Chinese hackers have been blamed for two sets of cyber attacks that left US homes without electricity in recent years.
Two blackouts in Florida and the Northeast were at least partially caused by Chinese crackers, computer security experts told the National Journal Magazine
The magazine bases its claims principally on Tim Bennett, former president of the Cyber Security Industry Alliance, who said that US spooks told him back in 2003 that crackers working on behalf of the Chinese National Liberation Army had gained access to the network controlling power plants in the north eastern US.
This intrusion "may have precipitated" a power outage that affected large swathes of the US in August 2003. The blackout - which affected New York, Michigan, Ohio and parts of Canada - hit 50 million homes and was officially blamed on a cascading failure arising from a failure to deal with the outage of a set of high-voltage lines, which had a knock-on affect on around 100 power plants.
The spread of the Blaster worm at the time may have hampered communications, hampering efforts to fix the problem.

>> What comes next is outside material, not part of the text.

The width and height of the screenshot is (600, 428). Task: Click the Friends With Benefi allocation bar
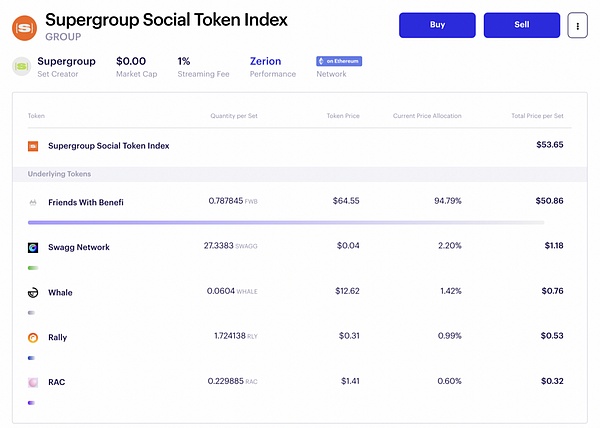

Bennett also blames a February blackout in south Florida that left three million homes without electricity on computer hackers. A second security consultant, speaking anonymously, said that the Florida hack was down to a Chinese PLA hacker who made a mistake while attempting to produce a map of Florida Power & Light's systems. Power & Light blames an error by an engineer who disabled backup systems while making repairs on the outage. An official inquiry is ongoing.